The ecolodge has 20 rooms sleeping up to 52 people. The nicest are the larger chalets, with en suite shower and toilet. While the aesthetics of the vernacular eco-architecture are instantly appealing, opinions are divided on the underlying quality of the accommodation – one person’s ‘simple and charming’ is another’s ‘grubby and uncomfortable’. The clientèle is mainly foreign residents, and many of them are regular visitors. Sound isolation is almost non-existent, and the after-hours talk and laughter of other guests may combine with the noise from the road to keep you awake at night. (Indeed, there are parts of Cairo which seem peaceful in comparison). However, with an average cost of LE 40 per person per night, it would be difficult to demand perfection.
Food is a little more expensive – main courses range around LE 25 to 50. However, the cooking is very good, verging on excellent, and represents real value for money, and drinks include copious quantities of Stella.
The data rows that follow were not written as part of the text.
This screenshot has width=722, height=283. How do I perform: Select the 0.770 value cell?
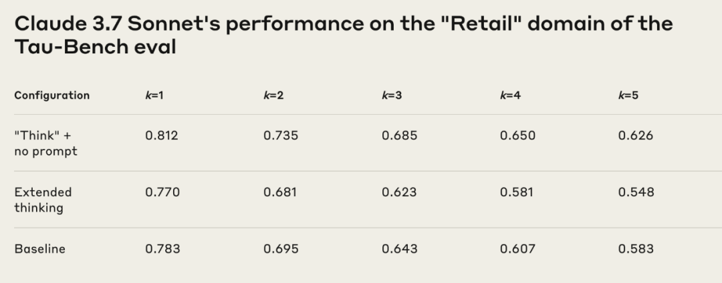(x=162, y=192)
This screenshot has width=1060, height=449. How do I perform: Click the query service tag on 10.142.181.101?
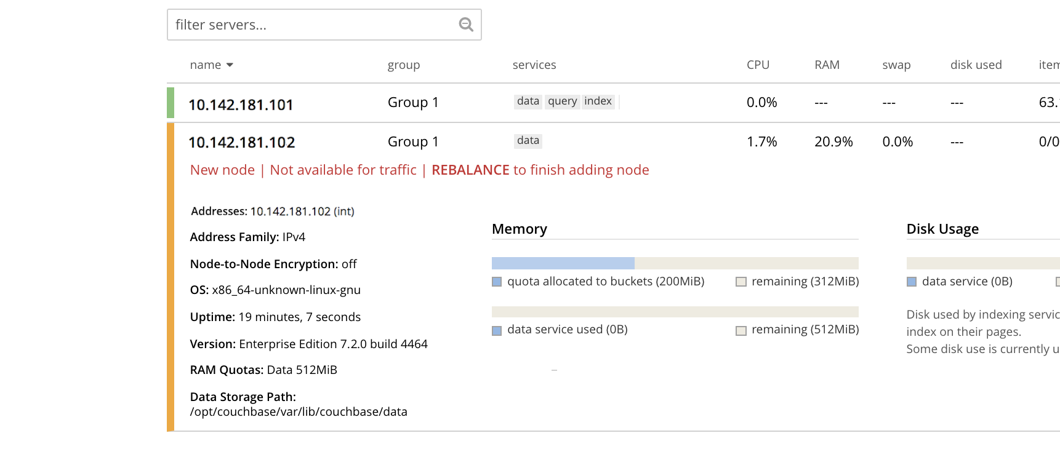(x=562, y=101)
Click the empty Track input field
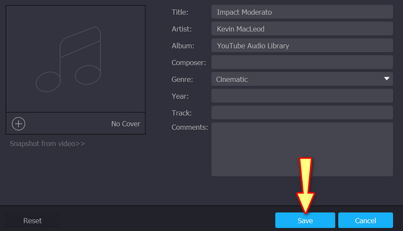The width and height of the screenshot is (403, 231). 301,112
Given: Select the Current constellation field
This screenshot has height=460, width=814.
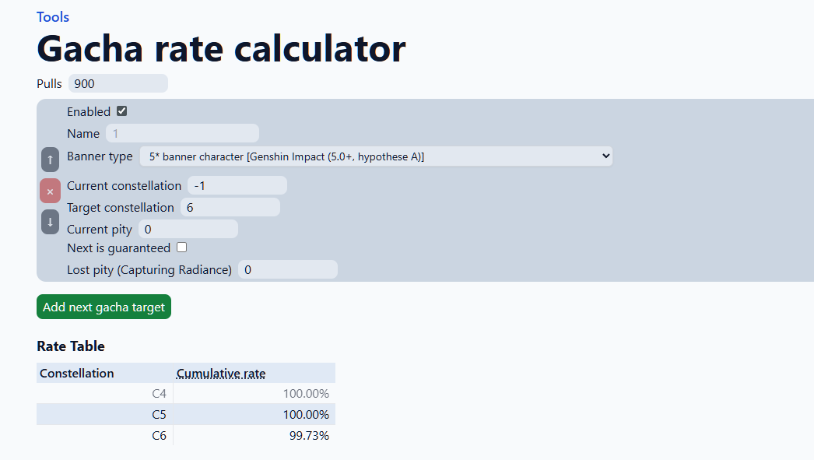Looking at the screenshot, I should pyautogui.click(x=237, y=186).
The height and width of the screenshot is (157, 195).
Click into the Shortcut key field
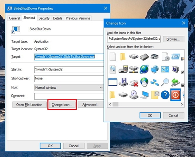point(69,79)
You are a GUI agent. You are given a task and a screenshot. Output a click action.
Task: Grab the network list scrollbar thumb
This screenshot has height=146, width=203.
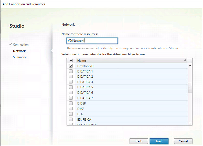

Meals are served in the pleasant courtyard, or the beautiful dining room, depending on the hour, the weather, and your wishes. On Friday nights, a group of excellent musicians from the village entertain during dinner.
There are sixteen trips that can be arranged into the surrounding desert, from afternoon excursions to three-night safaris on horseback, by camel or in a 4×4. Horse riding lessons are available more-or-less on site, and the pottery showrooms of Tunis are just a short stroll away up the hill. The ecolodge has views across Lake Qaroun, and is conveniently located for Wadi Rian and the Valley of the Whales. However, the immediate surroundings are not the most verdant or picturesque part of the Fayoum, so for those who are not activity-oriented and are looking for somewhere to just chill out, a large part of your pleasure in being there will depend on the quality of your companions, and of the books you bring to read.